Ms Fann Teh, IMAS Regulatory Committee Chair,

Panel Speakers,

Members of IMAS,

Ladies and Gentlemen


A very good afternoon to all of you.

Thank you for inviting me to IMAS’ Regulatory Forum once again. I am delighted to join you today – with the forum returning as an in-person event after two years of virtual meetings.

The external operating environment for asset managers has remained increasingly complex.

  • The risk of a global stagflation and recession looms over our near-term horizon, which is a cause for concern for the global economy.
  • Geopolitical tensions have destabilised global supply chains, sending ripple effects across multiple sectors such as energy, commodities and agriculture.
  • The impending climate crisis and other existential challenges of the global commons are also poised to profoundly impact investor portfolios.

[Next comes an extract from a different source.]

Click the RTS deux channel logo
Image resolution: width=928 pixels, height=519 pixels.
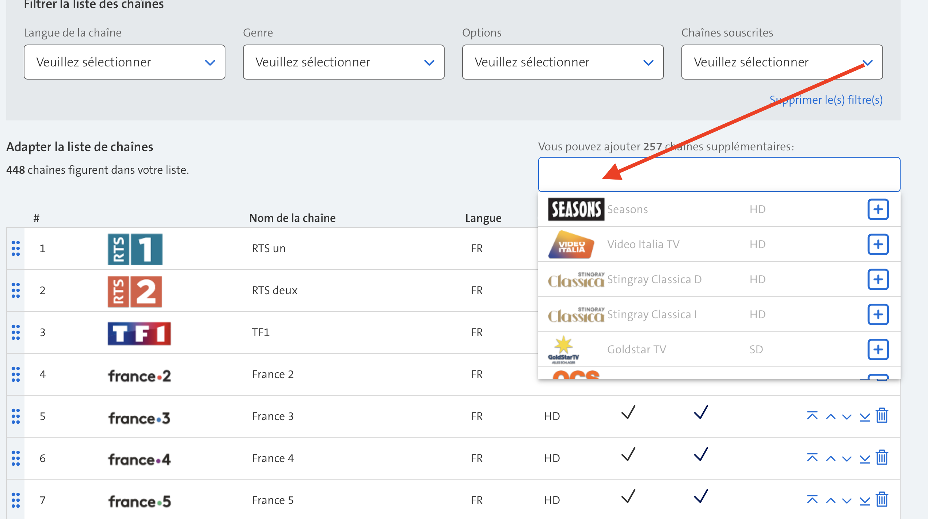click(x=135, y=291)
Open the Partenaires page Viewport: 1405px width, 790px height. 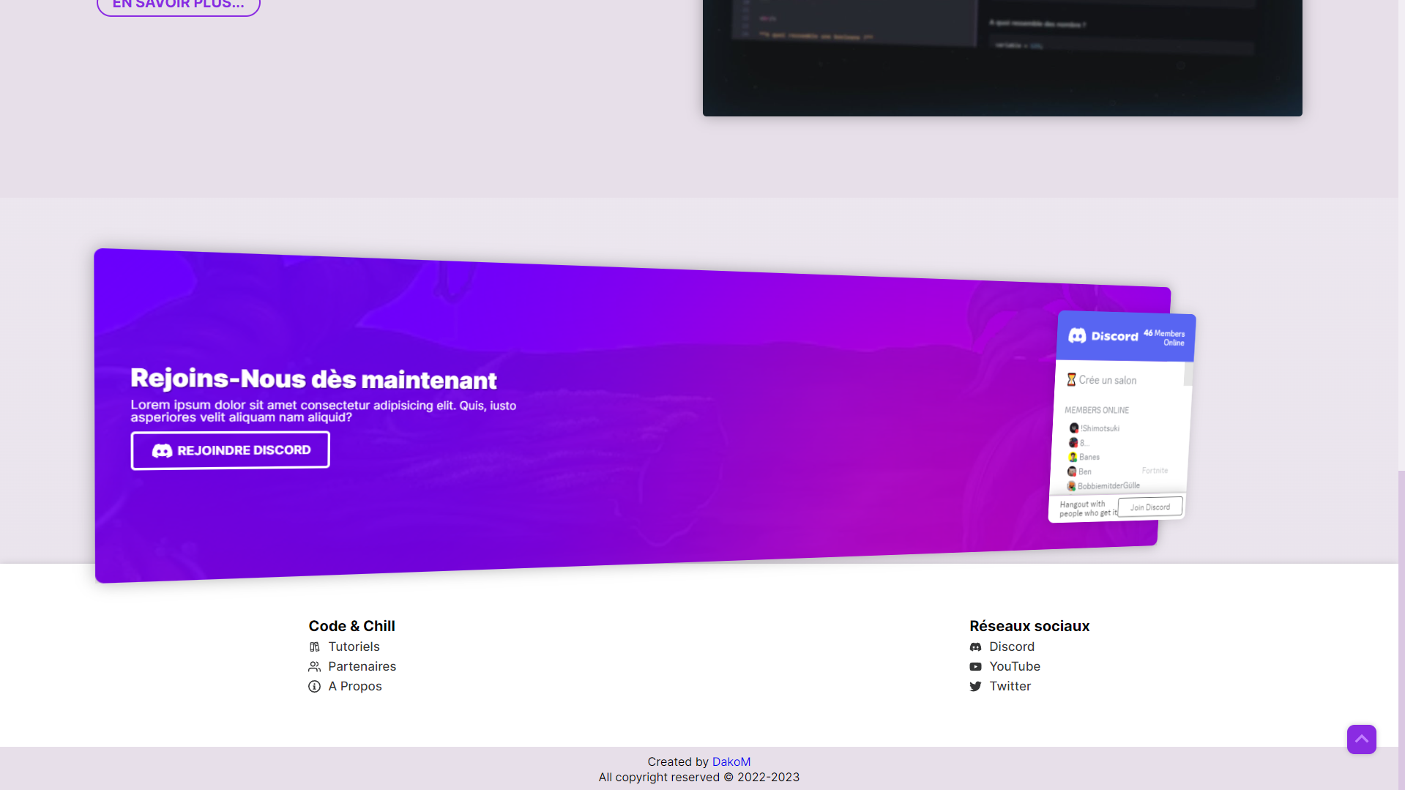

The confluence of new risks and existing fragilities has triggered a fundamental reset of macroeconomic policy, with far-reaching implications for various asset classes and investment management.

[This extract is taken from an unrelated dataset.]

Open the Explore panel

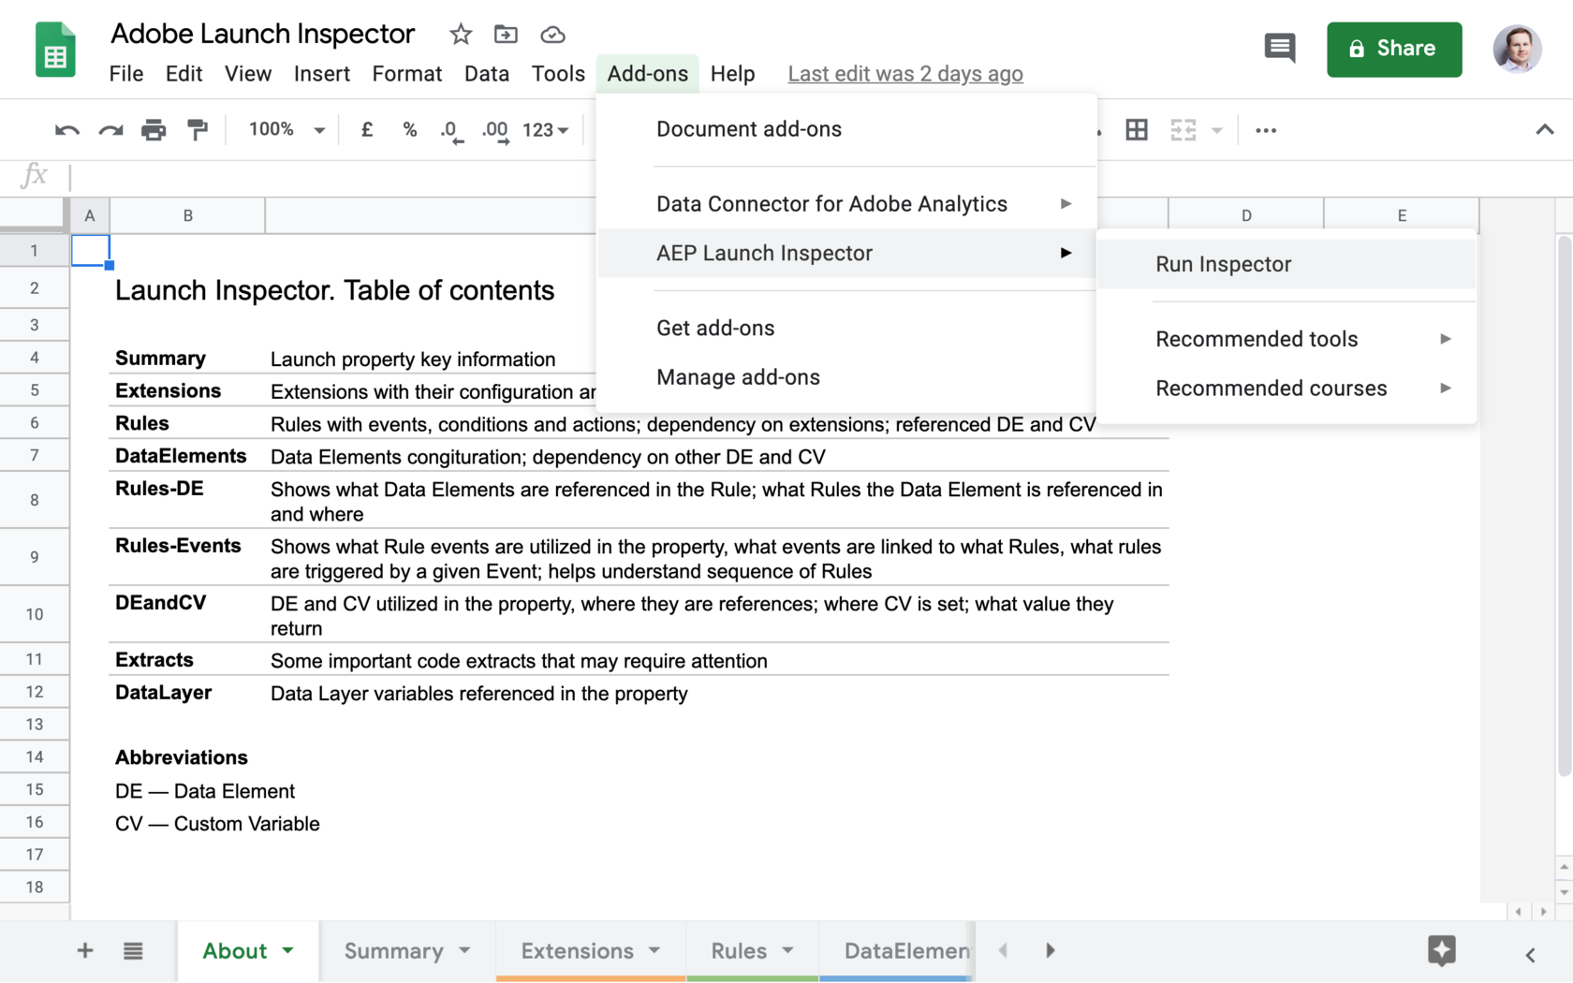tap(1442, 950)
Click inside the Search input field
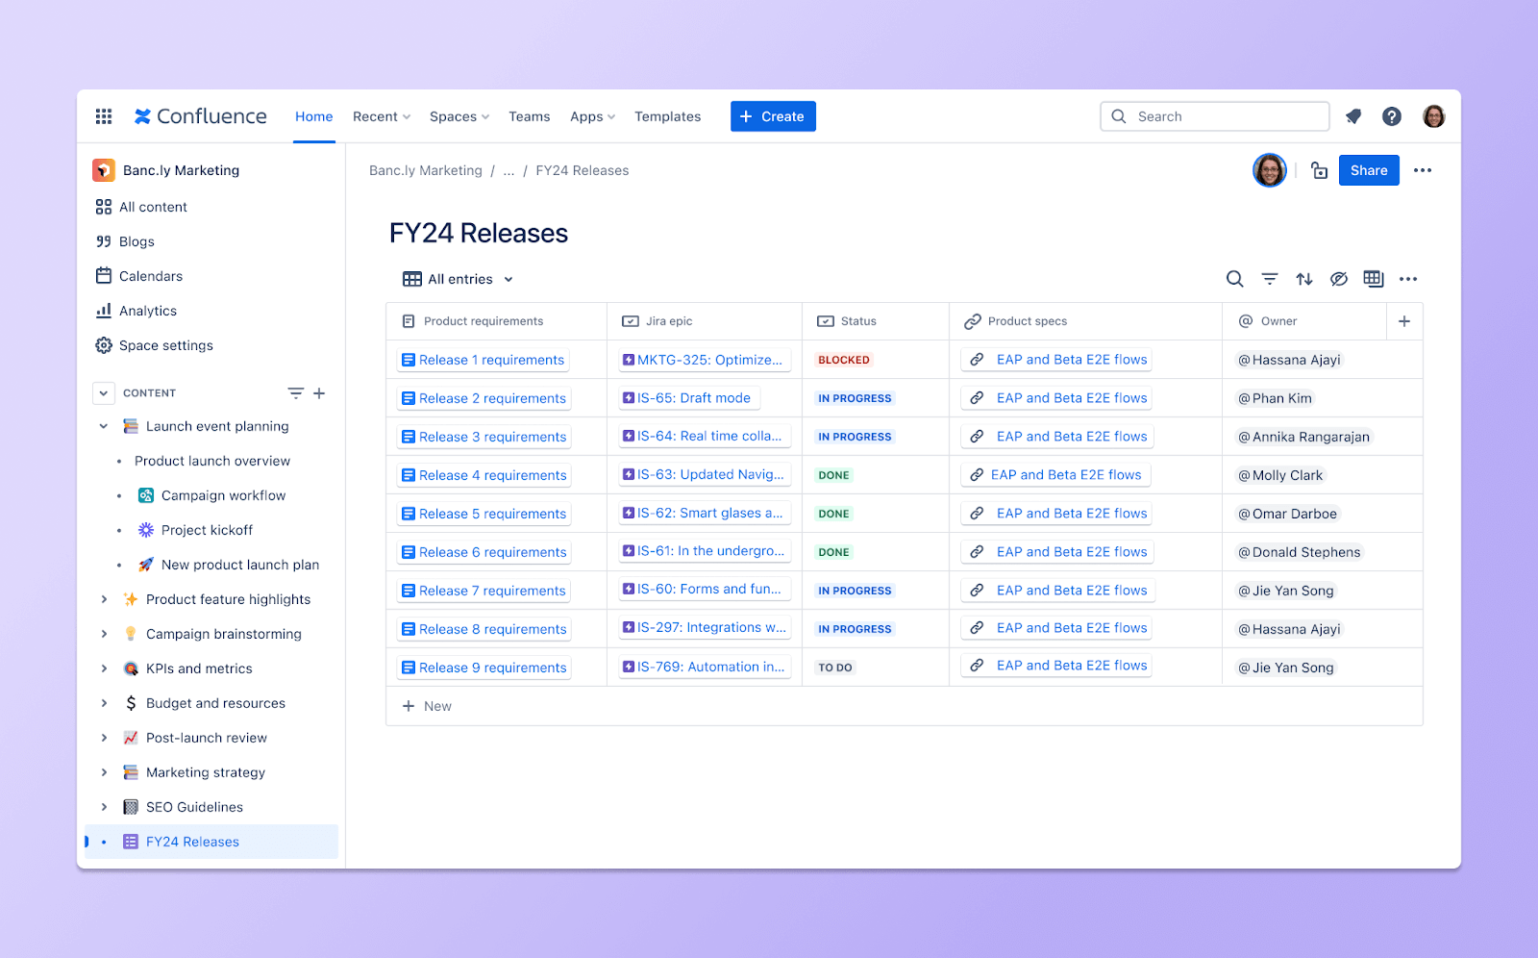 pos(1214,115)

  • Global equities retreated from their historical highs in 2021, with the MSCI World Index and S&P 500 down by as much as 20% last yearBased on year-to-date returns of the MSCI World Index and S&P 500 as of December 2022.
  • Fixed income, which is typically considered a safe haven investment, suffered as well, with global bonds surrendering approximately 31% in 2022Elroy Dimson, Paul Marsh, and Mike Staunton, Credit Suisse Global Investment Returns Yearbook 2023 (February 2023).

An investment landscape that is fraught with vulnerabilities and uncertainties will pose significant difficulties for asset managers and investors alike to manage risk and achieve long-term value.

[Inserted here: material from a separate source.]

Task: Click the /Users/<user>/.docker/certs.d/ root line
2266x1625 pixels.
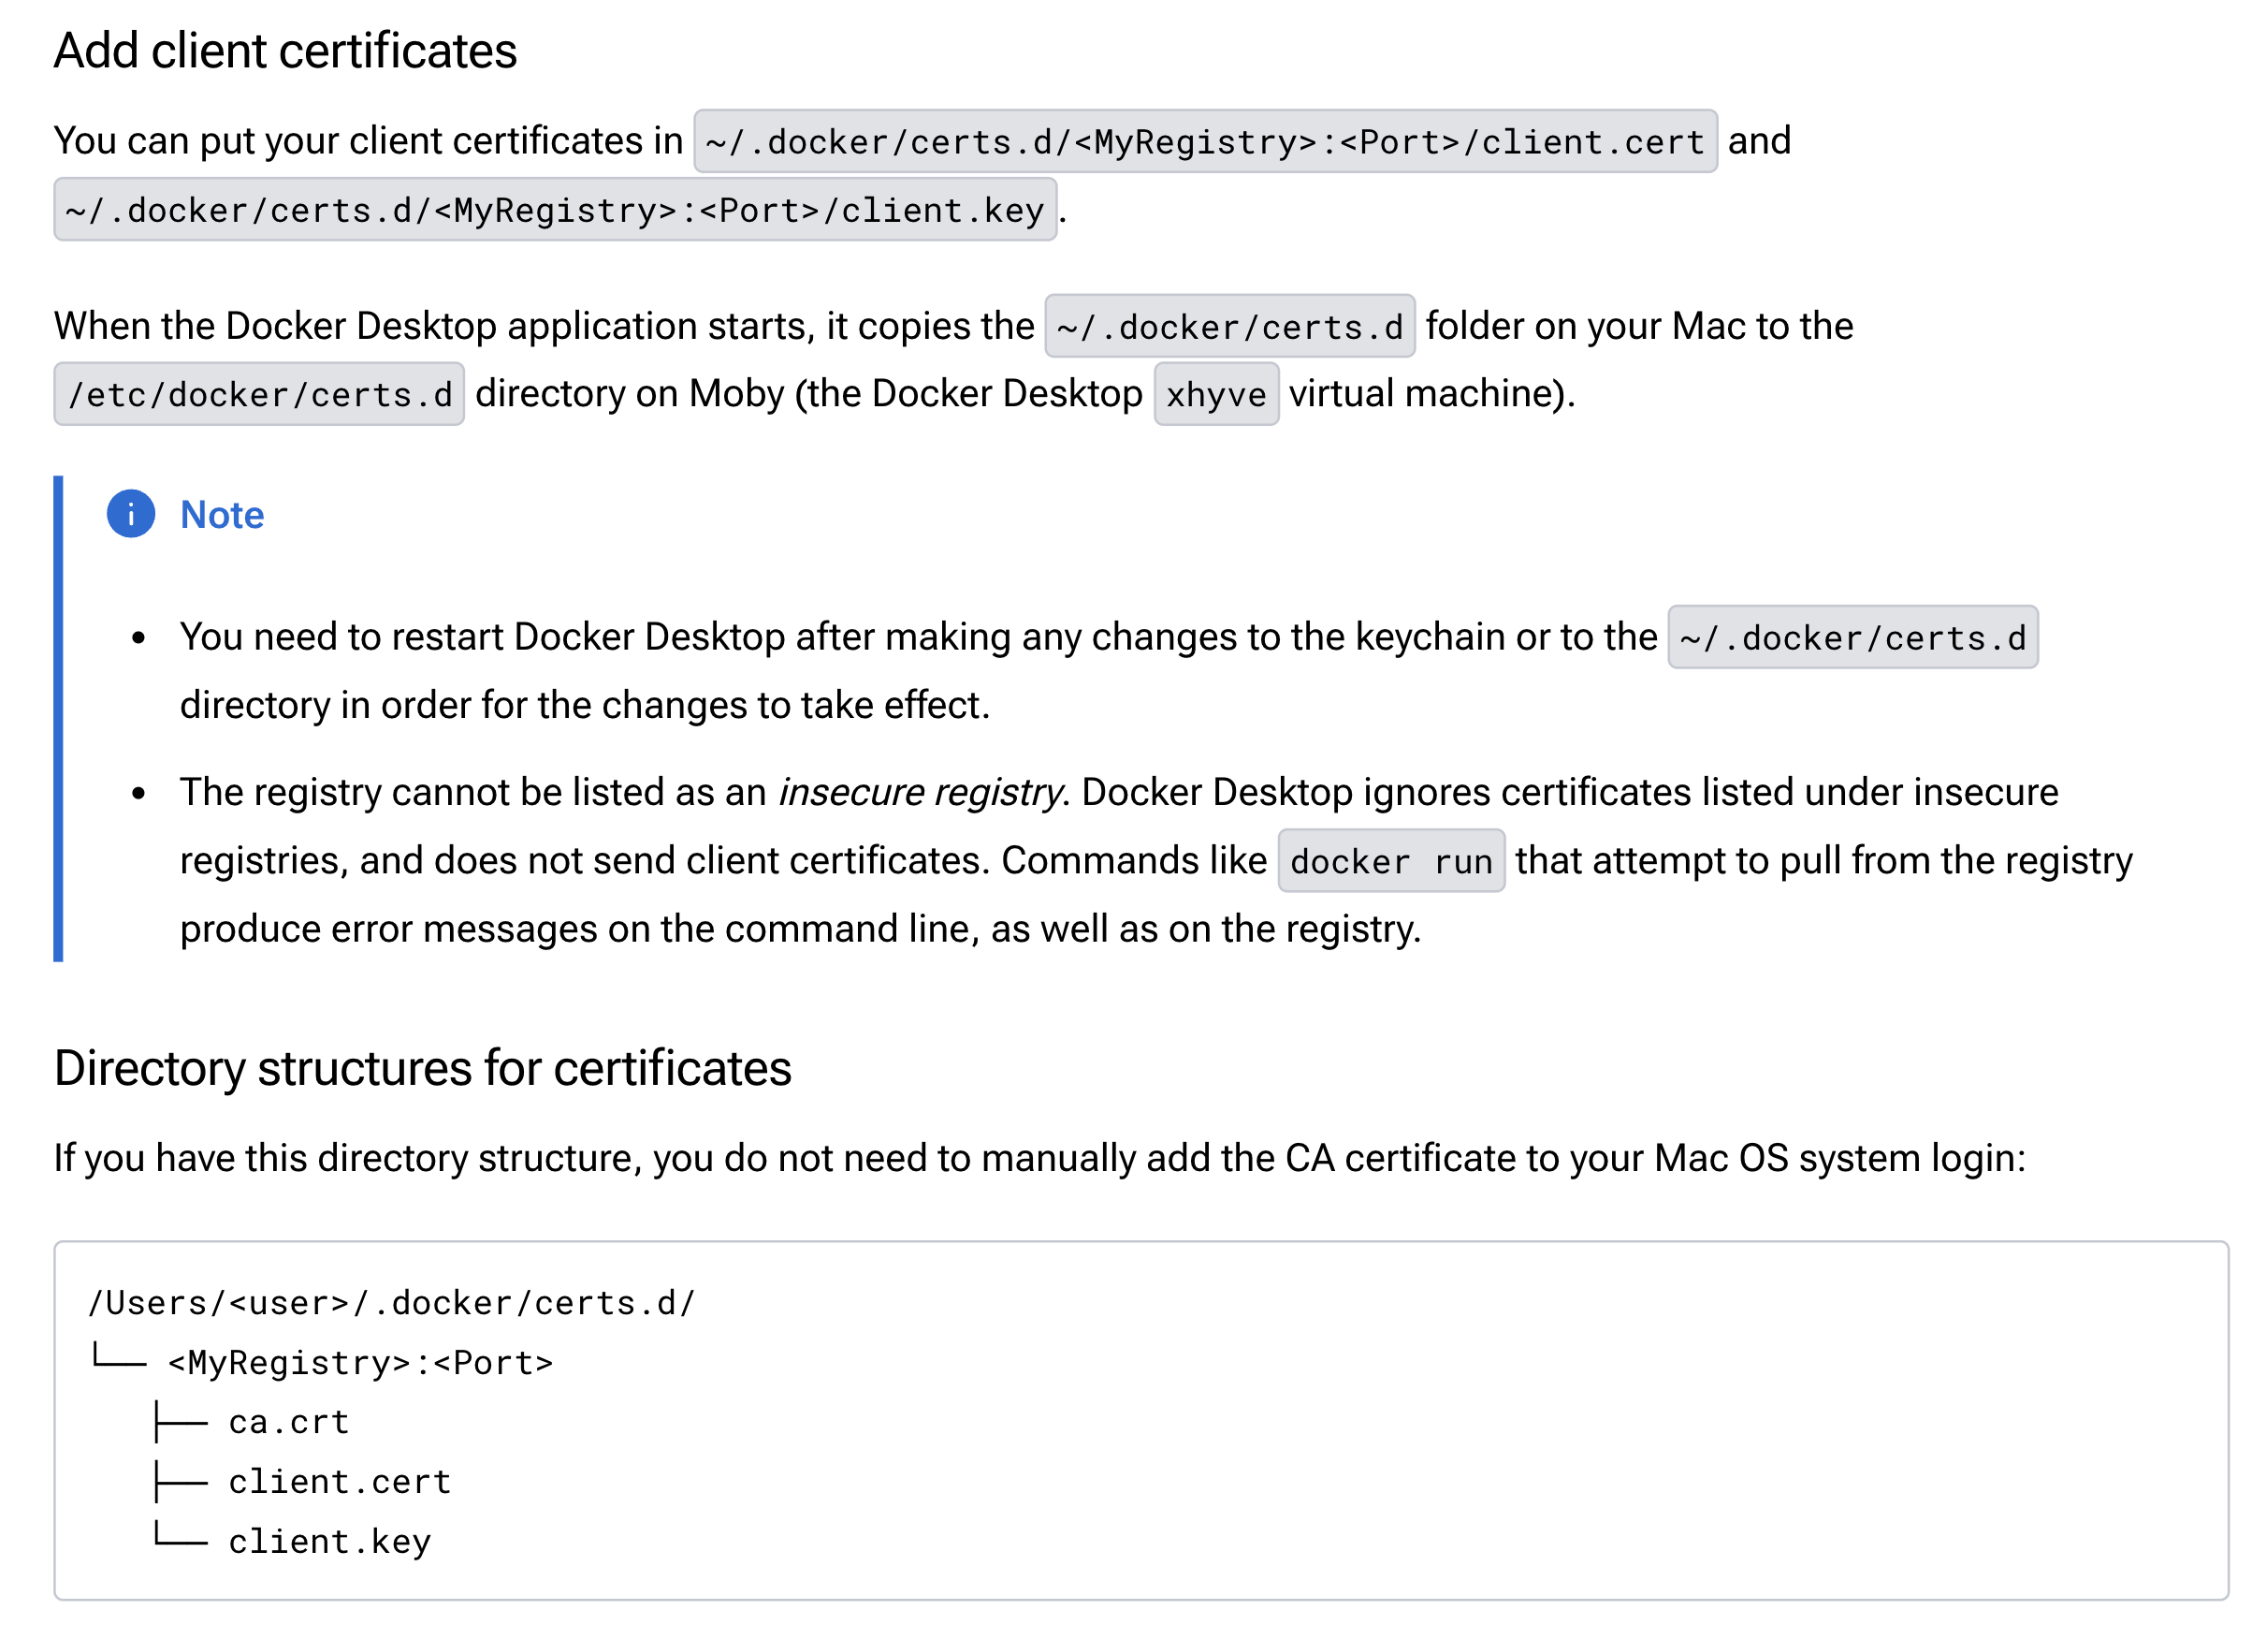Action: coord(391,1302)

  • The search for yield and value has become ever more challenging amidst lower returns and higher risks, with recent events in the US and Europe providing yet another stern reminder.
  • The recurring bouts of market volatility and changing investor preferences may also have significant knock-on effects on fund flows and liquidity.

To deliver good and fair outcomes to investors while staying vigilant against undue market stresses, higher premiums will be placed on asset managers with sound risk management and strong compliance.

  • Previously, I had spoken on the importance of sound liquidity, environmental and operational risk resilience, as well as strong Board and senior management oversight and governance.

Today, I will focus my remarks on our supervisory agenda in fostering a thriving and well-regarded asset management sector as part of the shared responsibility between:

  • One, the industry that comprises managers like yourself;
  • Two, the service providers – notably the auditors in particular – that support the industry; and
  • Three, MAS in our role as the financial sector regulator.


Firstly, the industry has the collective responsibility to uphold good practices and promote the right behaviours that engender value and trust in the investment ecosystem.

  • Exercising effective risk management and complying with rules and regulations at all times rest with the asset manager whose staff should possess sufficient knowledge and expertise, including an adept understanding of all applicable regulations.
  • MAS expects asset managers to always act in the best interest of investors and conduct their operations with high standards of governance.
  • Asset managers should also be responsive to evolving trends and hold themselves and their peers accountable for risks associated with their business activities.

To foster good governance and practices, MAS has been clarifying our regulatory expectations and sharing best practices with the industry.

  • A key element of our outreach is the annual industry engagement townhalls that MAS has been hosting since 2018, including the most recent one in October 2022 when we shared our perspectives on a broad range of topics, from artificial intelligence and machine learning to sustainable finance, cybersecurity and business continuity management.
  • We have also issued a series of information papers that provided additional guidance on specific areas of focus.
    • For example, we published the Environmental Risk Management information paper last year to highlight good practices and areas where further work is needed.
    • We also issued sector-specific guidance, such as on strengthening AML/CFT practices for external asset managers in August 2022, and business conduct practices of venture capital fund managers in January this year.
  • I would highly recommend these sector-specific guidance to IMAS members too as they contain supervisory expectations and observations that are also applicable to the rest of the industry at large.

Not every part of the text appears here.